Le film tourné par le cameraman fut diffusé en avril 1992 par une chaîne satellitaire allemande à une heure de forte écoute et fit grand bruit notamment en Arabie Saoudite.

Au milieu des années 90, on peut considérer que l’outarde houbara et les gazelles sont au bord de l’extinction dans le Sud Tunisien et ce d’autant plus que des autorisations de chasse ont été accordées – sans doute par d’autres membres de la famille régnante – à des équipages du Qatar et du Koweit. Les saoudiens, quant à eux, ont continué à ratisser le Sud-Tunisien de novembre à mars.

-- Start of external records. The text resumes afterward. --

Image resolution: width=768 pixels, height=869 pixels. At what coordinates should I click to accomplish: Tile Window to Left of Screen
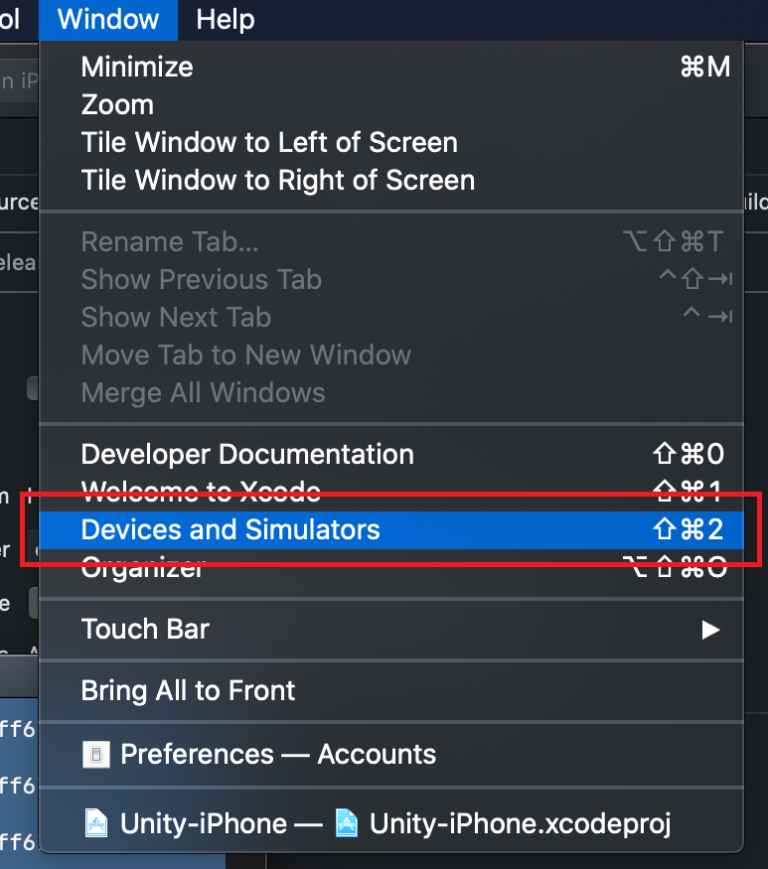point(268,142)
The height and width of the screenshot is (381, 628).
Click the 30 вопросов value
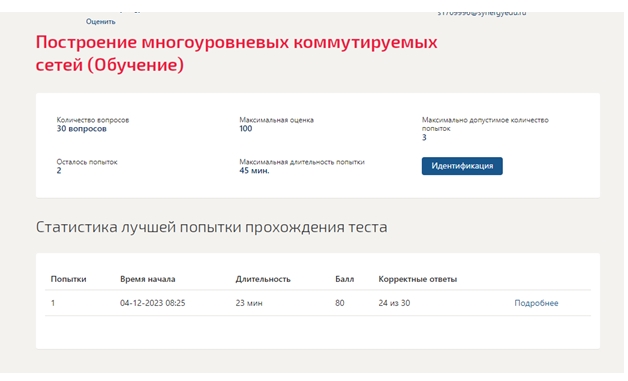click(x=81, y=129)
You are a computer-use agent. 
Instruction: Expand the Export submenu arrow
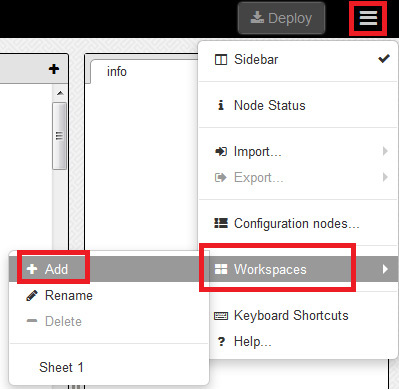point(385,177)
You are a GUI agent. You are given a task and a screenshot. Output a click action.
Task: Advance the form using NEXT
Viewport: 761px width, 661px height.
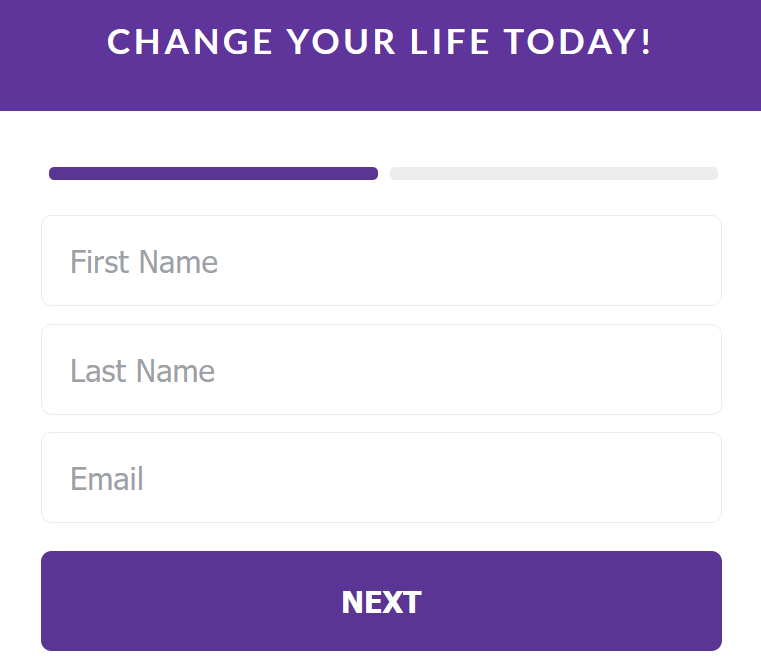(x=381, y=601)
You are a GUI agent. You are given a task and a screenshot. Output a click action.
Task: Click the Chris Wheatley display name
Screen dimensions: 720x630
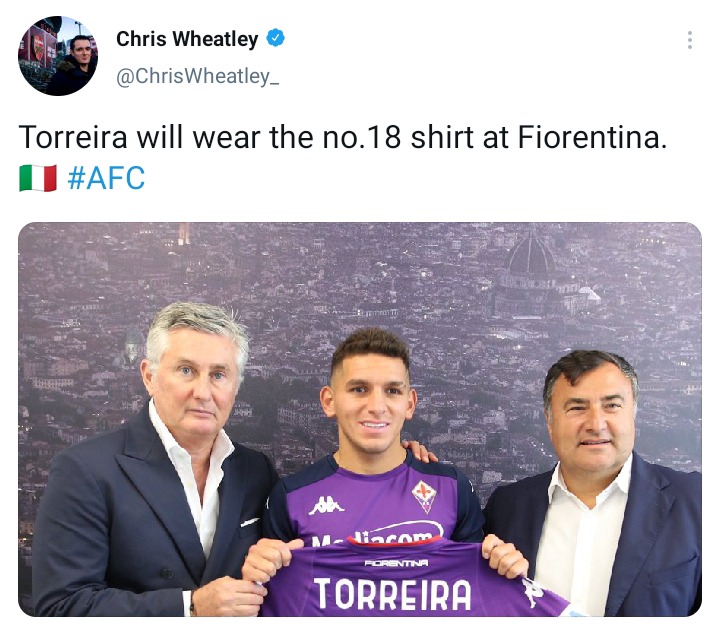[x=187, y=39]
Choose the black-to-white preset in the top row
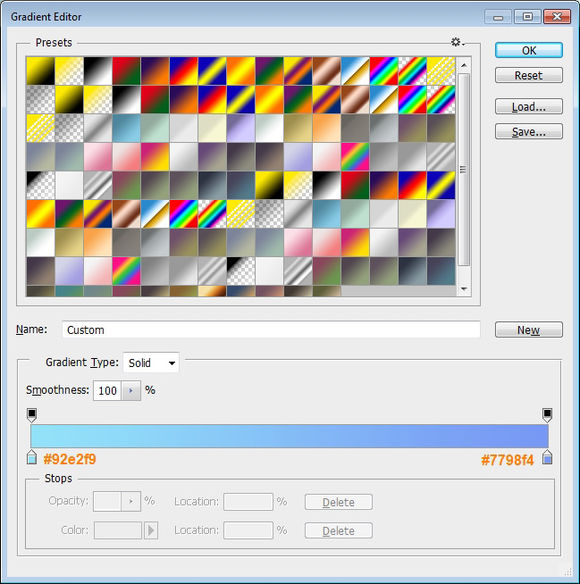The height and width of the screenshot is (584, 580). click(98, 71)
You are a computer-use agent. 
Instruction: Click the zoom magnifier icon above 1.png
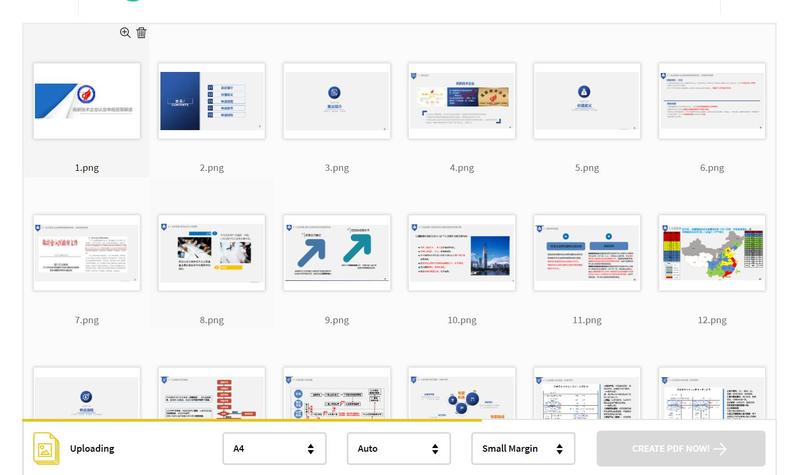click(125, 33)
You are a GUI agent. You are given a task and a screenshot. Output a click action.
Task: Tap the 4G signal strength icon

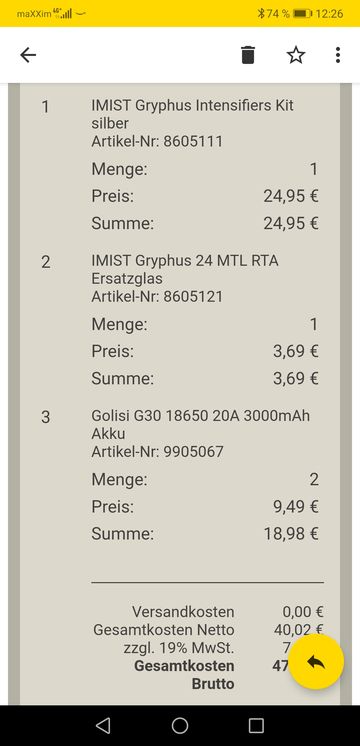pos(63,13)
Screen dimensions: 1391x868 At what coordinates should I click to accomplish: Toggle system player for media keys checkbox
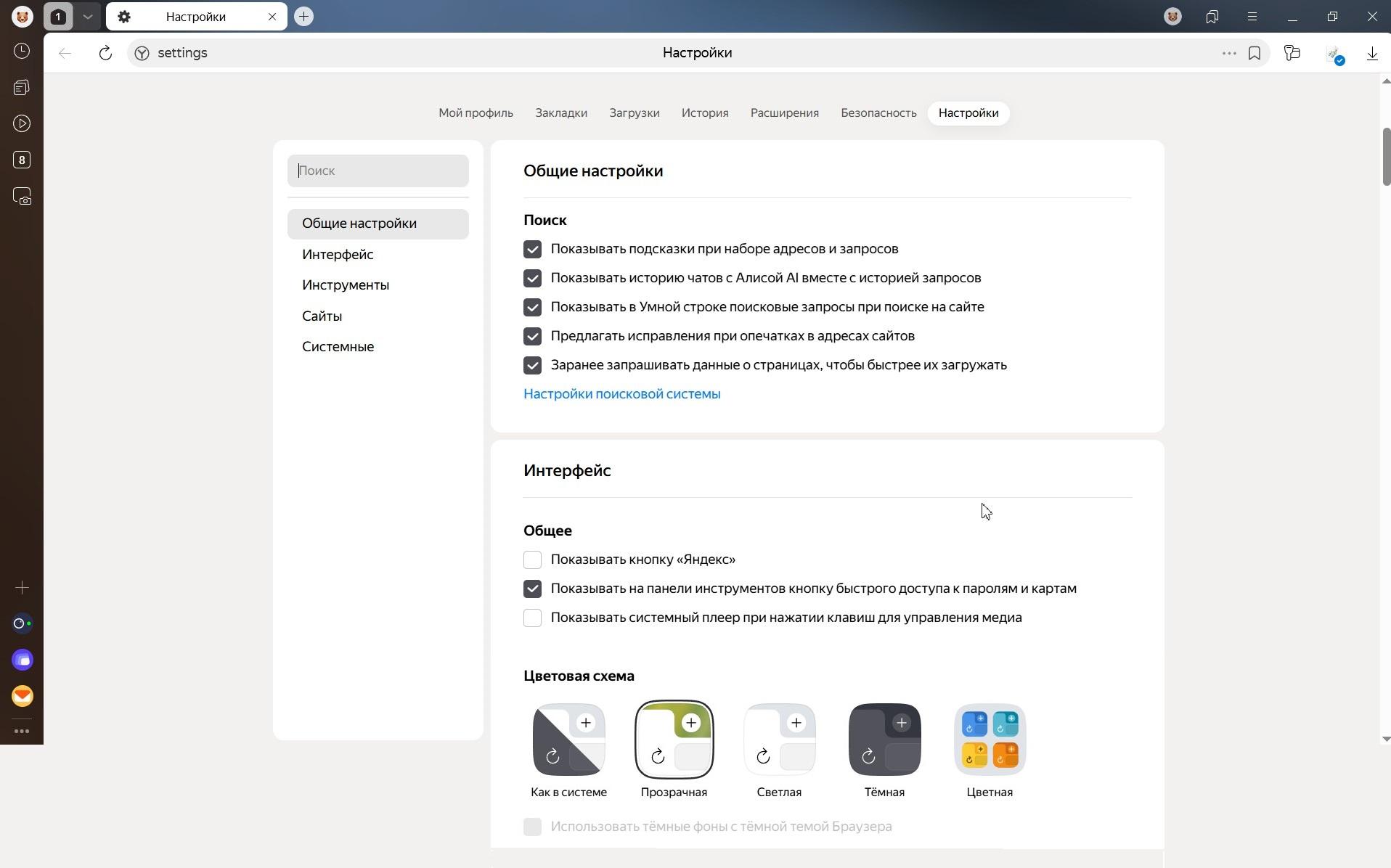pyautogui.click(x=532, y=618)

L’auteur de ces lignes a continué à interpeller le président déchu à ce sujet à telle enseigne qu’il a eu le culot, en plein conseil des ministres, de sortir de sa poche ma lettre du 6 mars 1997 pour la lire et engueule les ministres de l’agriculture et de l’environnement alors que tous savaient pertinemment que c’était lui et lui seul qui accordait les autorisations. D’ailleurs, j’ai toujours pris soin d’envoyer aux ministres de l’agriculture et de l’environnement des copies de mes lettres adressées au président de la République, mais ces deux ministres m’ont toujours dit dans mes contacts avec eux : " Parlez-nous de tout sauf de l’outarde houbara ". Domaine réservé du président, l’outarde houbara est restée, 23 ans durant, un sujet tabou que personne n’avait le courage d’aborder : Le régime se prévalait de plus de 9.000 ONG (Organisations Non Gouvernementales) dont plus d’une centaine, ainsi qu’un parti " vert " étaient censés protéger l’environnement, mais l’écrasante majorité de ces ONG étaient une émanation du pouvoir ou du R.C.D. Il est d’ailleurs notoire que certains dirigeants d’ONG émargeaient au ministère de l’intérieur en tant " qu’istoufida " (indicateurs de police). S’agissant des médias, il y a eu une seule exception : un  article intitulé " Des princes du Golfe ratissent le Sahara Tunisien " publié par l’hebdomadaire le Maghreb  dans son numéro du 15 décembre 1989 sous la plume de Cherif Zaouch. Quant à moi, j’ai toujours été interdit de direct à la radio et à la télévision nationales de peur que je n’aborde le sujet de l’outarde houbara.

Pendant 23 ans, Zine El Abidine Ben Ali aura vendu le Sud-Tunisien aux émirs saoudiens mettant l’outarde houbara, les gazelles dorcas et les gazelles rim au bord de l’extinction. Il s’agit d’un acte criminel aussi grave que sa désertion en tant que commandant suprême des forces armées.